L’orage gronde

Équation sans solution (Photo AFP)

Équation sans solution
(Photo AFP)

Je ne suis pas de ceux qui voient dans une rentrée un facteur de changement. Les vacances ne sont qu’une pause dans un récit politique dont la continuité est assurée par l’entêtement des faits: on retrouve le chômage là où l’on l’a laissé, la menace terroriste s’accentue, la croissance retombe, les nuages s’accumulent, l’orage, visible à l’horizon, gronde.

ET FRANÇOIS HOLLANDE réexamine les équations dont il n’a toujours pas trouvé les solutions. On finirait par se désintéresser du pouvoir si on attendait fiévreusement l’alternance. Elle risque de nous apporter pire. Malgré les désagréments que lui procure son père, Marine Le Pen croit à son destin présidentiel, de même que Jean-Luc Mélenchon, jamais à court d’un espoir insensé, qui se voit déjà à l’Élysée. Ce n’est plus Tsipras que l’on vénère chez les extrêmes, c’est Varoufakis, adulé, embrassé, littéralement porté aux nues par Montebourg, puis par Mélenchon. Je sais d’où vient cette popularité de l’ex-ministre grec de l’Économie dans ce creuset de l’intelligence nationale qu’est Frangy-en-Bresse, fief d’Arnaud Montebourg : de la haine qu’inspire la construction européenne aux souverainistes de tout bord qui, pourtant, viennent d’essuyer un échec. Ils auraient tellement voulu que la bombe grecque détruise l’euro ! Mais non, ils poursuivent leur rêve d’une France repliée sur elle-même alors que l’accord avec la Grèce suit son cours, est appliqué, fonctionne, ce qui menace leur théorie.

Le rejet de l’Europe.

Dans cette crise tenace qui affaiblit la France, le facteur le plus négatif, c’est le refus du pouvoir d’adopter sans la moindre nuance la seule politique qui ait encore ses chances, réduction de la dépense publique et refonte du marché du travail. L’autre facteur qui divise les gauches et les droites, c’est le rejet de l’Europe par des nationalistes de plus en plus nombreux.
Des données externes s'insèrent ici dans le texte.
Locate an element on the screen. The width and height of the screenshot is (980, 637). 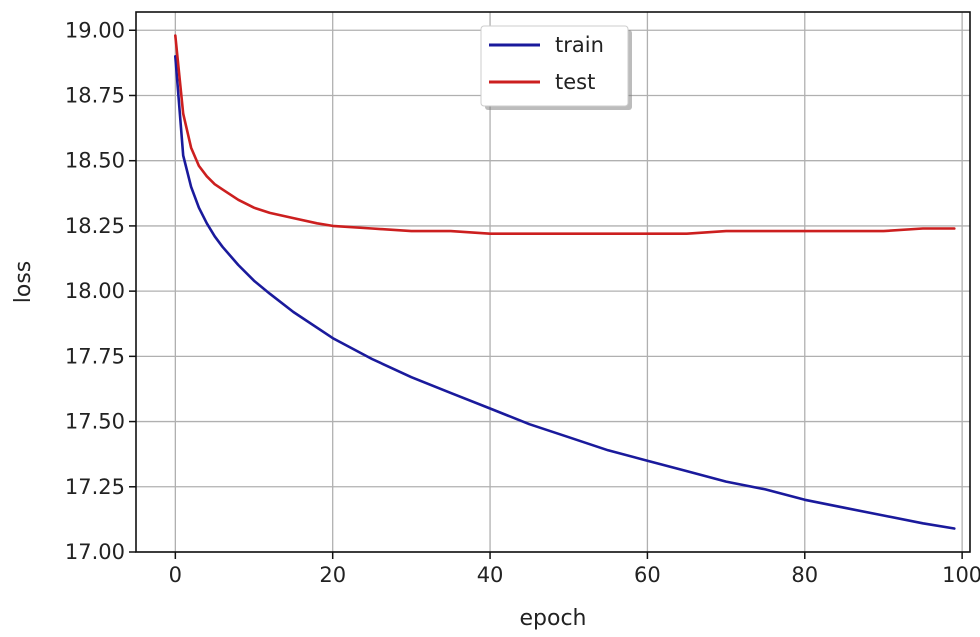
legend: train test is located at coordinates (556, 68).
La fracture idéologique date de 2005, année où le peuple français a rejeté le traité constitutionnel européen. Nous ne nous en sommes jamais remis. Ce rejet, il est présent chez les bataillons du FN, dans l’extrême-gauche, et même dans une partie de la droite classique et chez certains centristes. Nous étions nombreux, à l’époque, à pressentir le mal qu’un « non » au référendum de 2005 allait faire au pays et à nos partenaires européens. Nous en découvrons aujourd’hui toutes les conséquences avec l’émergence d’une idée, le salut grâce aux seules forces intérieures, qui aboutit à de terribles contradictions. Cette idée prospère d’autant plus que, n’ayant pas été expérimentée encore, elle cache sous un manteau rhétorique les effets délétères qu’elle contient. Il suffirait que l’un ou l’autre de ces mouvements qui se rejoignent tout en prétendant se haïr, parvienne au pouvoir pour que nous plongions dans une catastrophe.

Ambiguïtés.

Parce que nous n’avons pas réglé nos comptes intérieurs au sujet de notre destin européen, nous nourrissons, à l’heure de la plus grande urgence, de la plus complète des mobilisations, de la réunion de nos efforts, de terribles ambiguïtés. Le Premier ministre, Manuel Valls, confirme qu’il ne consacrera pas aux ménages une partie des fonds du pacte de stabilité. Mais François Hollande se montrera-t-il aussi ferme que lui sur ce point ? Les « frondeurs » triomphent : la politique de Hollande a échoué, il faut donc en changer. Mais a-t-elle échoué par timidité ou parce qu’elle était erronée ? Parce qu’elle est insuffisante ou parce qu’il existe réellement une possibilité de relancer la croissance par la consommation ? Par manque de pragmatisme ou par manque de ferveur idéologique ?
On voudrait bien que l’opposition nous apporte une raison d’espérer sous la forme d’un programme cohérent et consensuel. Pour le moment, le champ où évolue la droite ressemble moins à la terre ferme qu’aux sables mouvants. Des partis faibles, divisés, exsangues, usés jusqu’à la corde par une crise qui n’a que trop duré donnent lieu à de trop nombreuses candidatures potentielles.